= Beginning of Section =

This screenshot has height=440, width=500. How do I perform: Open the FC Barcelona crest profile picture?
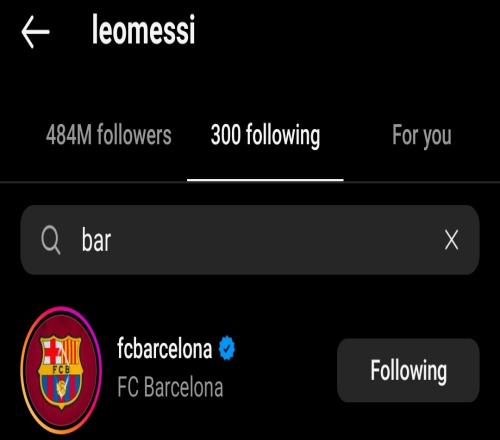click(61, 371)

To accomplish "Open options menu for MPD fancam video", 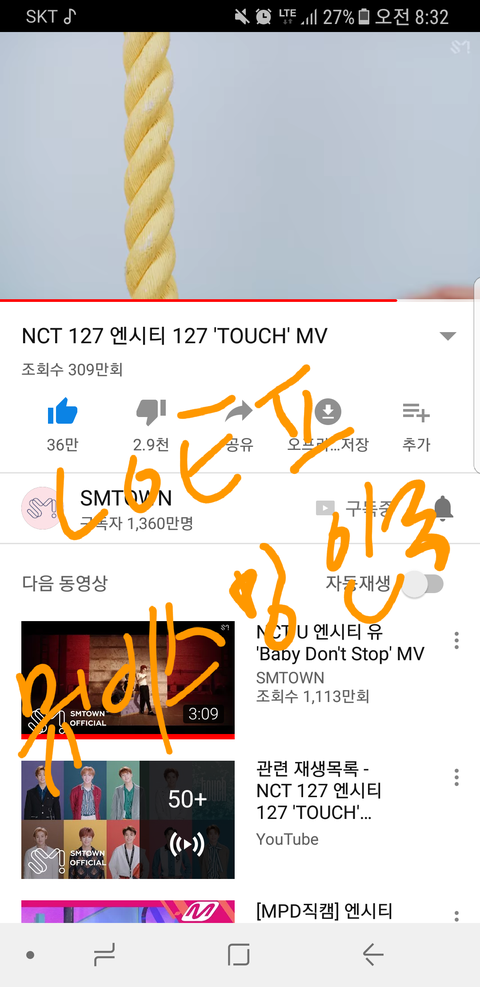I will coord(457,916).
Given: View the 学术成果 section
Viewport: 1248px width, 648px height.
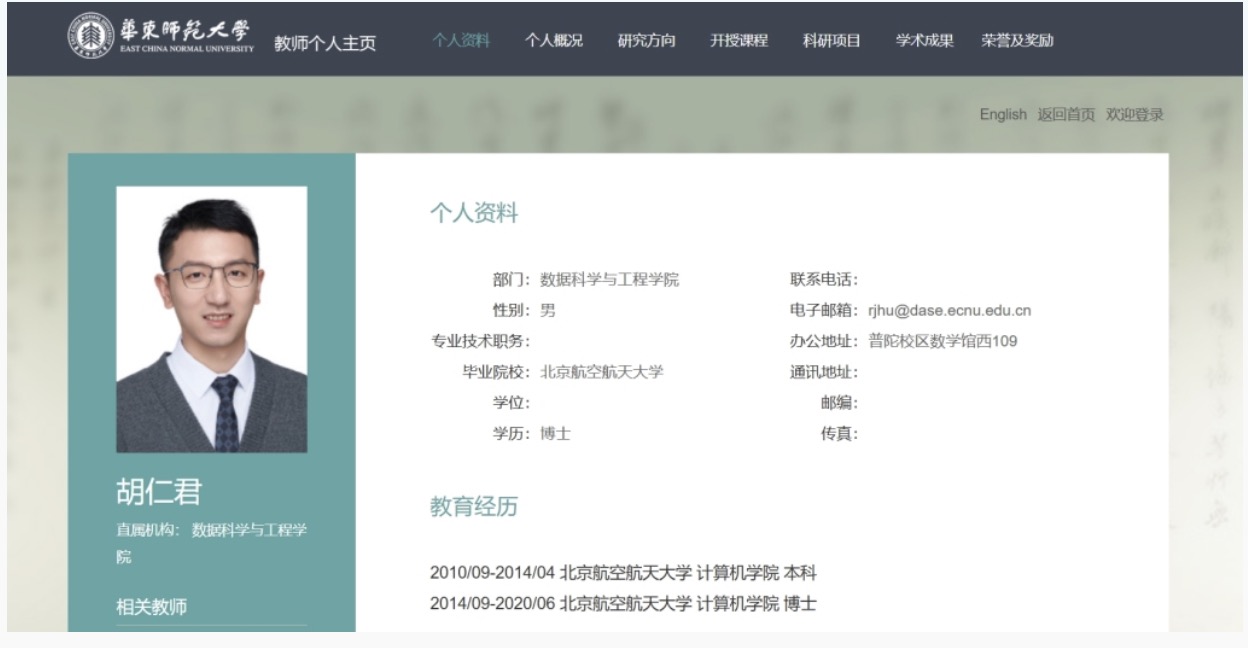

= End of Section =

(BRIEF) Would you please print only the lines running from the one with "Given: View the 学术成果 section" to the final line of the entries above, exactly as written and without pictures?

(FINISHED EXERCISE)
Given: View the 学术成果 section
Viewport: 1248px width, 648px height.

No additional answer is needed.